* * *

Сборы прошли быстро.

Леонид стоял на пороге и всем своим видом показывал, что спешил обратно в город. Я же, зная, что он ждет, нарочно дважды перекладывала вещи в своей дорожной сумке. Я взяла с собой не так много вещей: пижама, домашнее платье, одно коктейльное платье, костюм на случай прохладного вечера, плюс две-три смены нижнего белья.

Я просто перевернула сумку и вытрясла из нее вещи на постель в очередной раз, когда в моей спальне появился Леонид.

Предварительно он постучал.

Разумеется.

Никогда не входил без стука, всегда давал время, чтобы я оделась, даже если раздета.

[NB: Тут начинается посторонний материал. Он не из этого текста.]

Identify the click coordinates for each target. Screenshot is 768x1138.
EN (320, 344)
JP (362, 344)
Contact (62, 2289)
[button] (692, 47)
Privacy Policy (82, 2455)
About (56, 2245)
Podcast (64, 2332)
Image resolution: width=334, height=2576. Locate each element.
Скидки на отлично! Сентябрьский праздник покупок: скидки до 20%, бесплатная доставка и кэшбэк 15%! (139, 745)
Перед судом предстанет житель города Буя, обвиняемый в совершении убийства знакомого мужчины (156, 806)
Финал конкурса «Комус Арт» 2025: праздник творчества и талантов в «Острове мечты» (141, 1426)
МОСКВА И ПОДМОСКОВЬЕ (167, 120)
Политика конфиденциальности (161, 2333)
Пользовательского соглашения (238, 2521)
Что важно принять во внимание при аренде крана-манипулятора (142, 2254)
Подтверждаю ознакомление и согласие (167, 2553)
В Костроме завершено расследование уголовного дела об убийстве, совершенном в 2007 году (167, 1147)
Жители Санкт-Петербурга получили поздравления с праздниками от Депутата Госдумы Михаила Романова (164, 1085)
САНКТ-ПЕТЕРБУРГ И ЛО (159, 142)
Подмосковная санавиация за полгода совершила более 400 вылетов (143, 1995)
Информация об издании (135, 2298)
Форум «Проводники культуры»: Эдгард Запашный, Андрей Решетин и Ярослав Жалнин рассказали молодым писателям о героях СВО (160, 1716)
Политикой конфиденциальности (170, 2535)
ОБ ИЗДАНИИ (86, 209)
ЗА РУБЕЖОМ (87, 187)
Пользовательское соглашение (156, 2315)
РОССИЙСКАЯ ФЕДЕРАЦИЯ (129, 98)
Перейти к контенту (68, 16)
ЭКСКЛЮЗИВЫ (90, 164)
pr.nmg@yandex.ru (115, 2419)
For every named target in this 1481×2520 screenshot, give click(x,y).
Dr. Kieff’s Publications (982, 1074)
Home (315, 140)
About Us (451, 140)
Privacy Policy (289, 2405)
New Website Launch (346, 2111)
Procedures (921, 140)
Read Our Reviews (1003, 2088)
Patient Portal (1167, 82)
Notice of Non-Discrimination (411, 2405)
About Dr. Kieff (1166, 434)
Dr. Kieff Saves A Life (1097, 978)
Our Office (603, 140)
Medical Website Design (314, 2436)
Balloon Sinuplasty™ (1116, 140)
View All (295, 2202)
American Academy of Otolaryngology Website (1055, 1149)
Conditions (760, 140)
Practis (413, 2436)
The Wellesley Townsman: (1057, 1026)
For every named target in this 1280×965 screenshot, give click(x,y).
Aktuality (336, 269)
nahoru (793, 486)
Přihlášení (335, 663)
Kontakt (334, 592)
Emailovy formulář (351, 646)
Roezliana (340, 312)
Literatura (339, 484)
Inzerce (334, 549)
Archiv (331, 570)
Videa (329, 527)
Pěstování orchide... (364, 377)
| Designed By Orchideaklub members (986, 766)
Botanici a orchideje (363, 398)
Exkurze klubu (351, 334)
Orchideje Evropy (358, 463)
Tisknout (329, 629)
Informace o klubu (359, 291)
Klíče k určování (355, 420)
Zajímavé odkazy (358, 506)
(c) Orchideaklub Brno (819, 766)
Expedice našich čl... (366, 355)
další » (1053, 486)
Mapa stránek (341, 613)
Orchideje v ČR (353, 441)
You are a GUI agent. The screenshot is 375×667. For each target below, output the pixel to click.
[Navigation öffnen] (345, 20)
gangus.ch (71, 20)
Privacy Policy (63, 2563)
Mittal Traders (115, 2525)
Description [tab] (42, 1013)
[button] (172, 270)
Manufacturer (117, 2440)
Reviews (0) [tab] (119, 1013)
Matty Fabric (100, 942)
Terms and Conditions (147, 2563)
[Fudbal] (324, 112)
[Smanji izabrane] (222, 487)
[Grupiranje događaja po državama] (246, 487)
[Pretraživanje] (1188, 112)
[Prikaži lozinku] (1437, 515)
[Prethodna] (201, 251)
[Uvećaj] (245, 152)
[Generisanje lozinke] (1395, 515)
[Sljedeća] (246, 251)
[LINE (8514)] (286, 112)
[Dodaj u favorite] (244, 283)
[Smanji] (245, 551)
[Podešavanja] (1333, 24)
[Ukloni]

Вел себя, как заботливый папочка или старший брат, пронеслось в моей голове.

Еще и эти слова…

«Она сама – еще ребенок…»

Неужели он считал меня слишком мелкой? Что, если так?

Стало совсем тошно.

– Ясмин?

Леонид посмотрел кругом и вздохнул:

– Так, ты еще не собралась. Ясно. Присядь.

Он приобнял меня за талию и усадил на кресло, дотронулся до лба.

– Вся горишь, – ругнулся. – Не стоило отправлять тебя одну. Сядь, отдохни, я соберу твои вещи.

– Я сама.

– Хватит, прошу. Сама ты уже влипла в неприятности на ровном месте.

Леонид внимательно посмотрел на мою ногу.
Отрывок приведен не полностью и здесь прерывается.